Open dfabulich opened 4 years ago

dfabulich commented 4 years ago

Consider this sample code, which accidentally omits a closing tag.

import htm from 'https://unpkg.com/htm?module'
const h = (type, props, ...children) => ({type, props, children});
const html = htm.bind(h)

console.log(JSON.stringify(html`<h1>Hello, world!`));

In this case, the user intended to include a closing tag </h1>, and so the user's desired logged result is {"type":"h1","props":null,"children":["Hello, world!"]}

Actual: ["h1","Hello, world!"] The element name is incorrectly handled as a text node.
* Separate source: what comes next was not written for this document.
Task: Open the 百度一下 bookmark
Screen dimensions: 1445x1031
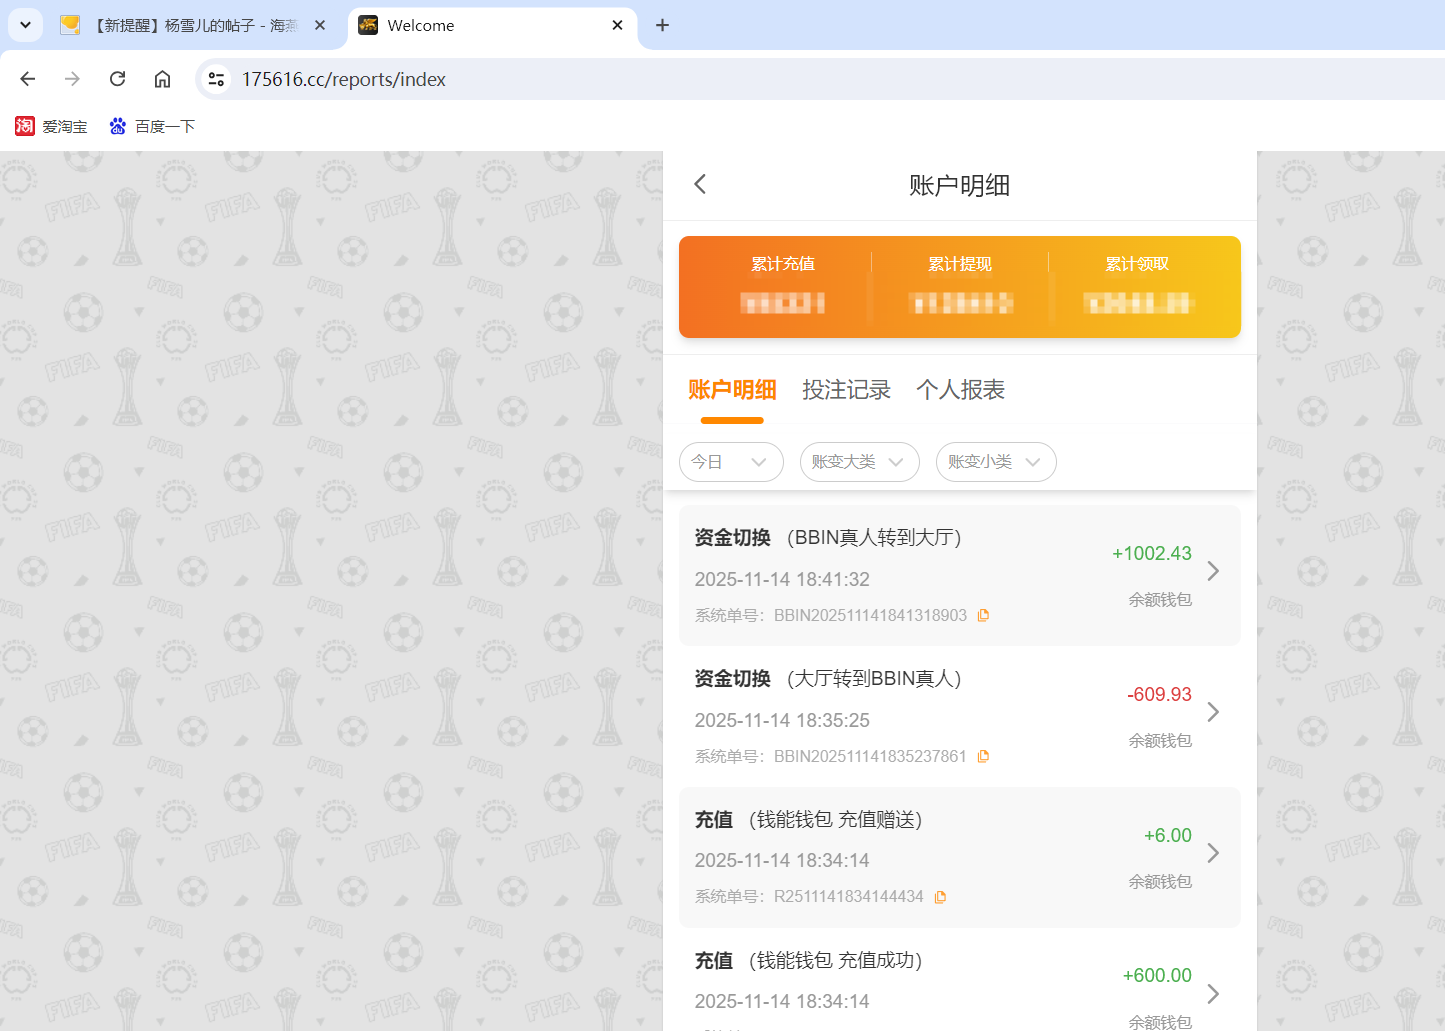Action: click(151, 126)
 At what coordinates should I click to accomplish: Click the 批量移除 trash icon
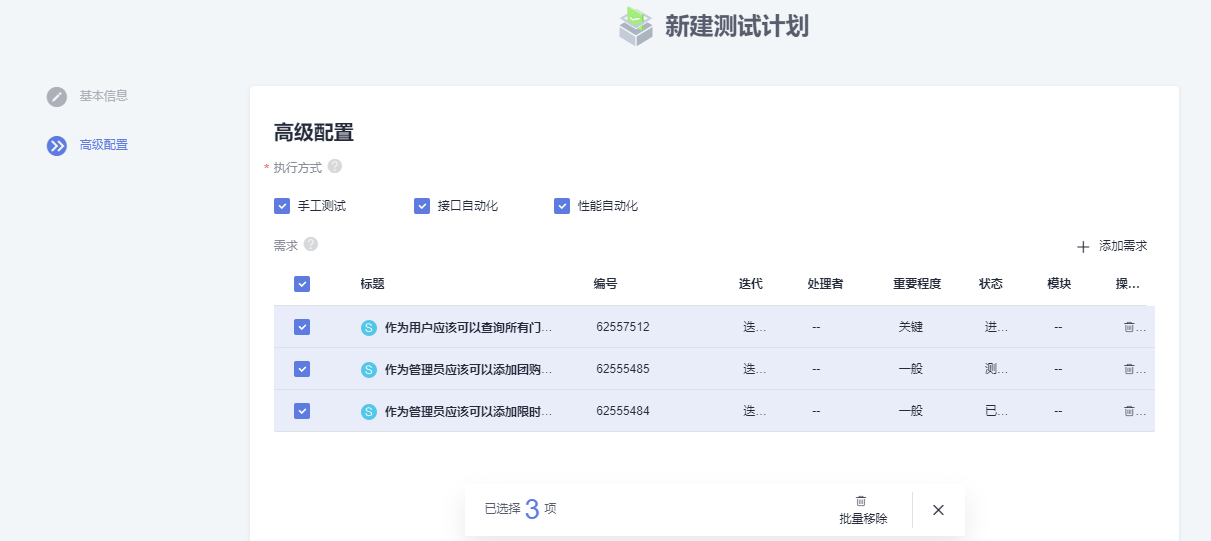pos(861,501)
Expected: Throw an exception.

dy commented 4 years ago

Btw innerHTML parser does not throw errors and silently returns wrongly parsed markup. Implementing validation in parser would be size overhead. Maybe linter package?

dfabulich commented 4 years ago

I think it's worth investigating the runtime size overhead. It might not be that much.

I filed a separate bug that the transpiler also silently ignores errors; that's definitely a bad thing. The transpiler should use as many bytes as it needs to ensure correctness and report clear errors. (Plus, the transpiler itself can be a linter with babel-eslint.)

dy commented 4 years ago

investigating the runtime size overhead

Ok, some possible error cases then.

html`<a`
html`<a${'b'}>`
html`<a${'b'}`
html`<${'b'}a>`
html`<a></${''}>`
html`<a><${''}/>`
html`<a></`
html`<a ${'b'}></a>`
html`<a a${'b'}></a>`
html`<a "a${'b'}"></a>`
html`<a <!--"a${'b'}"></a>`
...

That list grows to hundreds - there are too many combinations of modes ('"quotes, comments, attrib names, attrib values, spread, fields, closing tag, tag/text, fragment). I am pretty sure there's no silver bullet, the parser is super minimalistic. Maybe transpiler indeed?

developit commented 4 years ago

It's not possible to implement runtime error checking in a way that represents a reasonable size tradeoff. This is particularly true because 100% of the classes of error that would be caught are also the classes of error that can be detected via static analysis.